Rigoletto’s two arias show the baritone’s voice to excellent effect. Of course the claim that he had the biggest baritone of his time is impossible to confirm on a recording, but from the evidence available on discs made more than a century ago, it seems that his sound was large. Pai siamo; Cortigiani, vil razza dannata
Le Villi is Puccini’s first opera. Originally a one act work, it was expanded to two and first performed in Milan in 1884. It hangs around mainly because of the composer’s later work, nevertheless it sounds like Puccini and is worth listening to on occasion. The story is on the silly side. Guglielmo the soprano’s father blames Roberto for her death and calls on the fairies (Le Villi) to take vengeance on him. They do by making him dance himself to death. I told you it was kind of silly, but the music is quite good. Anima santa della figlia mia
O monumental is the first act aria sung by another villainous baritone, Barnaba. It’s from the first act of Ponchielli’s La Gioconda. The story is so under the top that its librettist, Arrigo Boito, used a pseudonym. Viglione Borghese’s baritone is not as honed on this recording as it is on some of his others.
Iago’s Credo from Act 2 of Otello is one of Verdi’s finest baritone concoctions. It’s a sophisticated update of Boito’s ‘O monumental’. This time he used his real name. The baritone is in fine form here and he doesn’t laugh at the aria’s conclusion which was the way Verdi wanted it performed.

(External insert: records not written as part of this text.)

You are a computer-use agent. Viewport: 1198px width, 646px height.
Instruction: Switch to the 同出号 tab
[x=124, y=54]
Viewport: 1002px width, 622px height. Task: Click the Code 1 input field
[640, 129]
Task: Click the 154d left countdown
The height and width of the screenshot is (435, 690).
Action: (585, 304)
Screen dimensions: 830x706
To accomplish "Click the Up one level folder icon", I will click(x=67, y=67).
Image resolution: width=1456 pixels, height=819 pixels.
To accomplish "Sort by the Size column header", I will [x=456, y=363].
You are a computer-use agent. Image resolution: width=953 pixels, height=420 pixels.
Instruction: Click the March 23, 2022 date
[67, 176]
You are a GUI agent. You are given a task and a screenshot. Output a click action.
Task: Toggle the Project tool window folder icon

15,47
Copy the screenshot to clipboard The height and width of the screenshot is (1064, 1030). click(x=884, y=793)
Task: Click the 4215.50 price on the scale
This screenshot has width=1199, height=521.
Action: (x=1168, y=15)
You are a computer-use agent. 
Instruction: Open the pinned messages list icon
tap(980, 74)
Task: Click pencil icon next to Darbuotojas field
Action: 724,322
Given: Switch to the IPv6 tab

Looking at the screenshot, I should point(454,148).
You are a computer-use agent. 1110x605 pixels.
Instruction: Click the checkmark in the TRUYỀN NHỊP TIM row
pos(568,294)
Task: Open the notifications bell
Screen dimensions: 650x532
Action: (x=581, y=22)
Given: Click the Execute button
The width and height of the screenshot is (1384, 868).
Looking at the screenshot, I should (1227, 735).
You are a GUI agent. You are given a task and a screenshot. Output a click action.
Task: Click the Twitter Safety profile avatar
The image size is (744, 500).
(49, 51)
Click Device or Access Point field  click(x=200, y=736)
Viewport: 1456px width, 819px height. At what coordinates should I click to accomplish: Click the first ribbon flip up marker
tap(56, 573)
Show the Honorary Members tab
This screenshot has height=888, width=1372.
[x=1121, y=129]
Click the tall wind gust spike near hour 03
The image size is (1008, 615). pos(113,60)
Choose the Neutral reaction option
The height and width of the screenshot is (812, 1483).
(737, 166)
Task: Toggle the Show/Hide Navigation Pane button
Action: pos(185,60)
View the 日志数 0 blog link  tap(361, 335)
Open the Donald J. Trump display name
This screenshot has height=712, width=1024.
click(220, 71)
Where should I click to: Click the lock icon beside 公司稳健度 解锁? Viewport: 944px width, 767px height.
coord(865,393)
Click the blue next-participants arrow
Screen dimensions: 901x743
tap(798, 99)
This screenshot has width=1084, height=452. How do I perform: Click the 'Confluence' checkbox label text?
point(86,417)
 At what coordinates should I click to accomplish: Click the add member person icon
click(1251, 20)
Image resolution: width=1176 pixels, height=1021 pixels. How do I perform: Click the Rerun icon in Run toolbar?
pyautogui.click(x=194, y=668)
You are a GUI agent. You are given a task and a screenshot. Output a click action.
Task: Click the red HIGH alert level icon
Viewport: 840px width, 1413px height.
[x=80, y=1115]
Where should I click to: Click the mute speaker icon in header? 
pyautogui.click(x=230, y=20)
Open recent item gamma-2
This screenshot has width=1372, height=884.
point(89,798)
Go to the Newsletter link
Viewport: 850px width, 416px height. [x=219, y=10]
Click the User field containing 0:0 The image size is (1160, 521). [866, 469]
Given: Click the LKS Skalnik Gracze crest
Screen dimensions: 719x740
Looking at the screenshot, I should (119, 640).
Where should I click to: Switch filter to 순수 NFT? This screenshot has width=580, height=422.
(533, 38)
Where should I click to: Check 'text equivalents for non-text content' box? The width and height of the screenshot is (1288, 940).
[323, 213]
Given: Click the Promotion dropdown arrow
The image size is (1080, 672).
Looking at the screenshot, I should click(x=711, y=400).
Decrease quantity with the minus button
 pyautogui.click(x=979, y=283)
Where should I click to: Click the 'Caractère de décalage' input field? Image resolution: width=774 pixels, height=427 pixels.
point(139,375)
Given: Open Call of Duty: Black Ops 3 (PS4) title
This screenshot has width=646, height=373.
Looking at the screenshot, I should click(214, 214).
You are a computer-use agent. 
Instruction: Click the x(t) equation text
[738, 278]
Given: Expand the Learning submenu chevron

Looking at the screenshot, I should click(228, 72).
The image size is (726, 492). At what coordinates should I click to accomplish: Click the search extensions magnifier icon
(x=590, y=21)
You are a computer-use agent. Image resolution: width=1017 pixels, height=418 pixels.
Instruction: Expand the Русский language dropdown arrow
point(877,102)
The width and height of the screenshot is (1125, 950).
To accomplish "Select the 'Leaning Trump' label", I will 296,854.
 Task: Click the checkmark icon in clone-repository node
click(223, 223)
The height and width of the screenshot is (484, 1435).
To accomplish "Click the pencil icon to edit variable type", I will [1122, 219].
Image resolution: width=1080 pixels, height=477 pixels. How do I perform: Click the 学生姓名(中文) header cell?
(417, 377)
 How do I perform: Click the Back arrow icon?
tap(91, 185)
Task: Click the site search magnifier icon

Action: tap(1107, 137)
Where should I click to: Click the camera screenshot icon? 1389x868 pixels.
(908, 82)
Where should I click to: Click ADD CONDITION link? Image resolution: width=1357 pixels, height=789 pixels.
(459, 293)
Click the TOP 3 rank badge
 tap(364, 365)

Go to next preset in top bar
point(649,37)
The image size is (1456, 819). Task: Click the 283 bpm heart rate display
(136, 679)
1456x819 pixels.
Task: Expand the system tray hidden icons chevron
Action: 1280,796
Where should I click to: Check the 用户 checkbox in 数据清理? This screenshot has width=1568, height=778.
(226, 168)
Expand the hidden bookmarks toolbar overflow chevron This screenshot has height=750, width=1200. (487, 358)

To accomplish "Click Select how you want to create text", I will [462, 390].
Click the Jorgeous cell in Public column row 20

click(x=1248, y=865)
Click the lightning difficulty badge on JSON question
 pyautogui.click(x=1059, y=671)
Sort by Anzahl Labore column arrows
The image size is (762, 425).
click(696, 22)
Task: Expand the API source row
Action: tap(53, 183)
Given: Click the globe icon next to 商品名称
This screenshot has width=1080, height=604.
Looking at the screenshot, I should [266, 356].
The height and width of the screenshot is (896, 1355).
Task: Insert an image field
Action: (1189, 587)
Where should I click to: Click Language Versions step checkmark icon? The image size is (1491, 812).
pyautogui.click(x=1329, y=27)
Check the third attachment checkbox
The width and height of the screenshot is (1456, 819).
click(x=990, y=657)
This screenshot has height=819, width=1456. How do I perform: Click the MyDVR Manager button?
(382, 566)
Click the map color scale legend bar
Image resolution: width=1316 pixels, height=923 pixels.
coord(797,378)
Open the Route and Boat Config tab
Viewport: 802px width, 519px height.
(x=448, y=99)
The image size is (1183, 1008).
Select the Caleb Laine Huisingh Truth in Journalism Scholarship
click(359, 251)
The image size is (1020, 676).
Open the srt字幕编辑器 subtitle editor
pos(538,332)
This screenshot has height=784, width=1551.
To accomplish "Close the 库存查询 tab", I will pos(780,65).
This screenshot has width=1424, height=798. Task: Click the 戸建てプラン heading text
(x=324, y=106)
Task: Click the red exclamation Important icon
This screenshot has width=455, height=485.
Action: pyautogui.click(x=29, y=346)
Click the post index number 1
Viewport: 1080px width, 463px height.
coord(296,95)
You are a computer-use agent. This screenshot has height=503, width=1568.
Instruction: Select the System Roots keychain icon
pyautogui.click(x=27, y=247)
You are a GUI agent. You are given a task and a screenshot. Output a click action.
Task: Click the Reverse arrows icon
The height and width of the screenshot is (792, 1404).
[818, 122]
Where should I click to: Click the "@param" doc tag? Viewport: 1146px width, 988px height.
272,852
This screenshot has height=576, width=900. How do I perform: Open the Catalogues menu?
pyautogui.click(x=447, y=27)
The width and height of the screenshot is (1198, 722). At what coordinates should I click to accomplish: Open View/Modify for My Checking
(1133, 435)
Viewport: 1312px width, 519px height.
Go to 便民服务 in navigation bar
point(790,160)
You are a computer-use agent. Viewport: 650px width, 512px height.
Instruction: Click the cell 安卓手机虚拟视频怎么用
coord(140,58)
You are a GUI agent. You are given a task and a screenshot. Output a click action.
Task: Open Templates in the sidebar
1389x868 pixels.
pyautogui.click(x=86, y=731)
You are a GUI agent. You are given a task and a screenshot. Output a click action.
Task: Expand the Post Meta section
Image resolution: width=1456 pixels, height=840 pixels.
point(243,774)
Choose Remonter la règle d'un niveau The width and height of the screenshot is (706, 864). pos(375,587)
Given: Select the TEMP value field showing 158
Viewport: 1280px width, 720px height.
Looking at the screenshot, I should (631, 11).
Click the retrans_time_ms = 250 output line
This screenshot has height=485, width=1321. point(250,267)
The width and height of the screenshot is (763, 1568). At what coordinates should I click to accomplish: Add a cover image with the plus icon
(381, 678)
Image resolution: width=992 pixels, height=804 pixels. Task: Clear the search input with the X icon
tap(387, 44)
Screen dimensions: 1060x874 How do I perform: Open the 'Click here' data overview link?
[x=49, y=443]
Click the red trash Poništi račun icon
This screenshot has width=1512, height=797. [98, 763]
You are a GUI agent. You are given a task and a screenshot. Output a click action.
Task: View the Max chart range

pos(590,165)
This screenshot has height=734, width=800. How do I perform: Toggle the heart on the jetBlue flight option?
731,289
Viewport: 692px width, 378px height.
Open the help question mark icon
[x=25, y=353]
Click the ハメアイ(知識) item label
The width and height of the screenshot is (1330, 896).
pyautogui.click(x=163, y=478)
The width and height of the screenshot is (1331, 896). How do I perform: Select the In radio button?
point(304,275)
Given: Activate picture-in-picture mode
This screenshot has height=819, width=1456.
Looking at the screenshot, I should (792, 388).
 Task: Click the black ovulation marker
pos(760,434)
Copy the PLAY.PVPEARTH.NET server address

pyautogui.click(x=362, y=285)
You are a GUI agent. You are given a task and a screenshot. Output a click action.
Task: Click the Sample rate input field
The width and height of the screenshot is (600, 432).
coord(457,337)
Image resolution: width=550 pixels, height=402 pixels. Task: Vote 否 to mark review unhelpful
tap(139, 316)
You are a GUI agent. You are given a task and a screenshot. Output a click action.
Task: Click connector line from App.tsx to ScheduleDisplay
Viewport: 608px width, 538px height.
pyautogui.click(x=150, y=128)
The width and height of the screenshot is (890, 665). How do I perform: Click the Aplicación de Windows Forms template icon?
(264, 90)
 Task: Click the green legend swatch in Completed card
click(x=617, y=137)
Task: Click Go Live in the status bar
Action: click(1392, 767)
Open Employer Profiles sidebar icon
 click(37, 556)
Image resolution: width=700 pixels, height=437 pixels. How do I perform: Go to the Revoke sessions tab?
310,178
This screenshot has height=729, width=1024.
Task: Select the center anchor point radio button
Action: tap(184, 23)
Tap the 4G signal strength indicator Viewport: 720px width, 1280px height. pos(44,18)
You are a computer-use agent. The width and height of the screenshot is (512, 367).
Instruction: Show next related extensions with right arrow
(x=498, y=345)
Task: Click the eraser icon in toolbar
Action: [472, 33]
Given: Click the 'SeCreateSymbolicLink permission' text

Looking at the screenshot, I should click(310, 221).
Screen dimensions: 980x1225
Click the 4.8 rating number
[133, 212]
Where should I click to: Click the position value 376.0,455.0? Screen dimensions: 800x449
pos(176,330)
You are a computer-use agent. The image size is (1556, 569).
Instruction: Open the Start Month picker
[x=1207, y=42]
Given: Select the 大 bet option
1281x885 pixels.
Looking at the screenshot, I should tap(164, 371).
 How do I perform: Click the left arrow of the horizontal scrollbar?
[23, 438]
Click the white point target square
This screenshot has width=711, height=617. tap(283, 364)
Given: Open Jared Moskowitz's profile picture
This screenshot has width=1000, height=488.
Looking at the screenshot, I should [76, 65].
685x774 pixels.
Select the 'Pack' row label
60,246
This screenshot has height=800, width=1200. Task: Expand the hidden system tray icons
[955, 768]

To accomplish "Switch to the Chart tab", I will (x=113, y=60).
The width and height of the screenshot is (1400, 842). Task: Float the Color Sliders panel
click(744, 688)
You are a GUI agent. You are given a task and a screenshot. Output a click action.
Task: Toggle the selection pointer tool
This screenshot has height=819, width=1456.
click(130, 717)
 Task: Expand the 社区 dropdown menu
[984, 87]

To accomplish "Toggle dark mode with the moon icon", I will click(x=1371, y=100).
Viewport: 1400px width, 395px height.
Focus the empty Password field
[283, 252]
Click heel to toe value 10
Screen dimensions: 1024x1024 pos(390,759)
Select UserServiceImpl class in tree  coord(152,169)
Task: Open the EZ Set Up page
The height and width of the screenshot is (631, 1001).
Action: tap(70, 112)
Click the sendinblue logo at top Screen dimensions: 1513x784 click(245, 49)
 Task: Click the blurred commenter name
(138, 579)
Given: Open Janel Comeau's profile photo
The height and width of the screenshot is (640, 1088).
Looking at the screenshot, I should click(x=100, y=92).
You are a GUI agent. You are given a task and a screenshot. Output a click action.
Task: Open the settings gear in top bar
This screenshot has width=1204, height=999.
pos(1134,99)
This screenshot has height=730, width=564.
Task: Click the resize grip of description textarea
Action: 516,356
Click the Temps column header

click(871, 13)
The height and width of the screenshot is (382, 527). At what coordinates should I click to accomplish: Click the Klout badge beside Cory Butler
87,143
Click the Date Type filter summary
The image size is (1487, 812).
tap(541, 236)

Two arias by Leoncavallo. The prologue from Pagliacci in familiar to just about all. Zaza, piccola zingara from Zazà is best known as a recital piece. The opera, first performed in 1900, had some success for a while, but then drifted to obscurity.
Finally, two selections from French operas, both sung in Italian. Valentin’s death scene is not recorded as often as is his aria which occurs earlier in Gounod’s Faust. Massenet’s Hérodiade is a tamer, much tamer, version of the John the Baptist story compared to the cyclonicdepiction by Richard Strauss. First performed in 1884, a little more than 20 years before Strauss’ explosive version was first set lose, it is still occasionally staged. ‘Vision fugitive’, here as Vision fuggitiva, is from Act 2. It’s sung by Herod.
If Viglione Borghese appeared today, he’d be in demand everywhere, assuming we ever recover from Corona madness, instead of being a footnote. Timing, after luck and ripeness, is all.
Having been fortunate to carry on a correspondence with Giacomo Lauri-Volpi, I asked him about Viglione Borghese. In reply to my question about the latter’s recordings, Lauri-Volpi advised me that the baritone’s Fonotipia discs were unreliable examples of his recorded voice, which Lauri-Volpi characterized as “vulcanico” in the theater.
Impressive! Unique quality to the voice. Great for terrorizing.